### Supplied entries

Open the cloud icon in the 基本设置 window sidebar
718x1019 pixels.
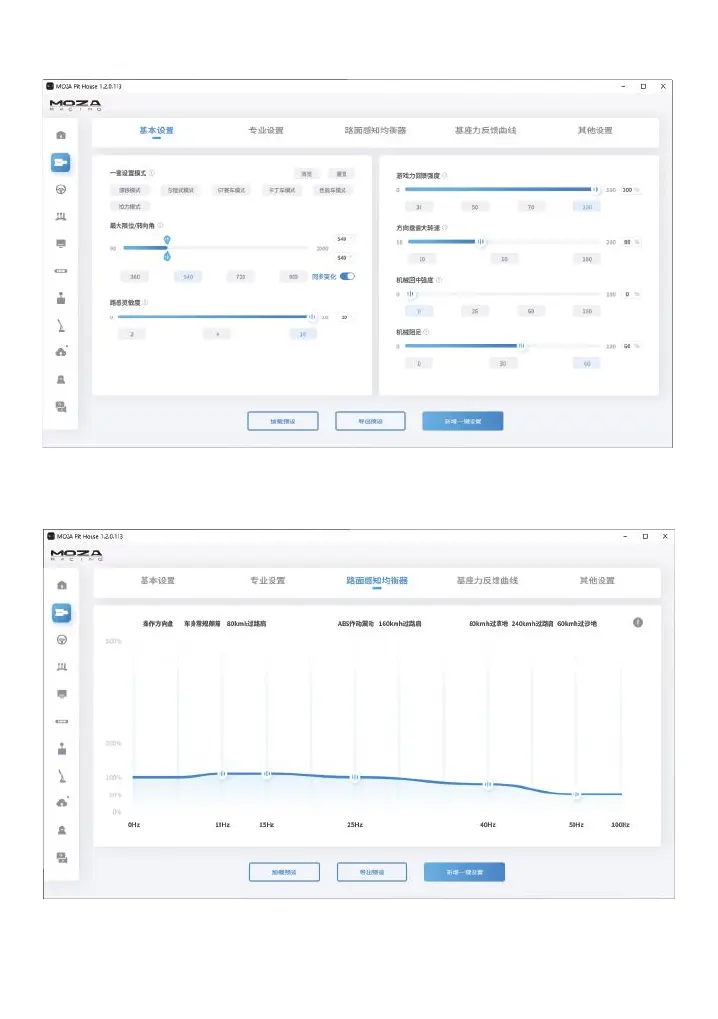(61, 352)
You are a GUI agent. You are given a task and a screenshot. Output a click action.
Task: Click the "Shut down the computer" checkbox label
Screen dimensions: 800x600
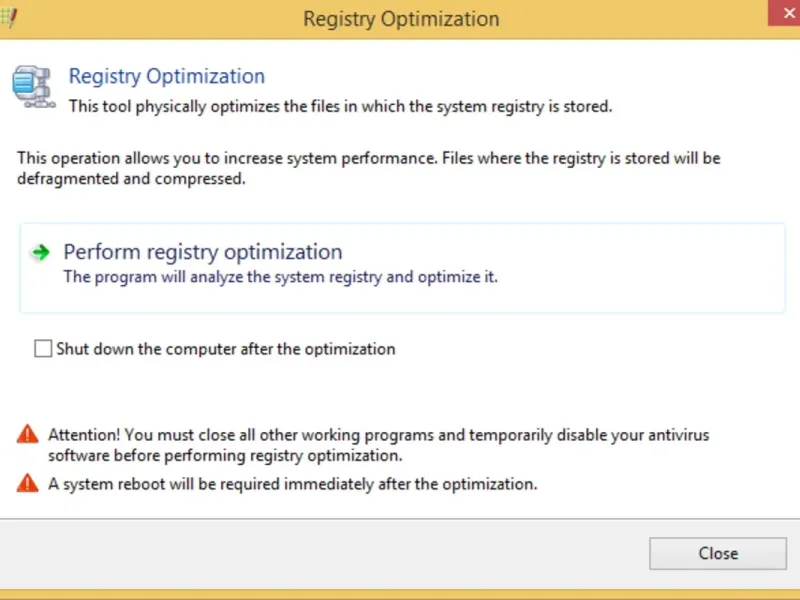point(226,349)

######

§ **Objective**: Retype all of the material above line for line, keeping every character unchanged, and leave the pictures out.

§ **Response**:
Open the cloud icon in the 基本设置 window sidebar
718x1019 pixels.
(61, 352)
You are a GUI agent. You are given a task and a screenshot. Output a click action.
Task: Click the "Shut down the computer" checkbox label
Screen dimensions: 800x600
point(226,349)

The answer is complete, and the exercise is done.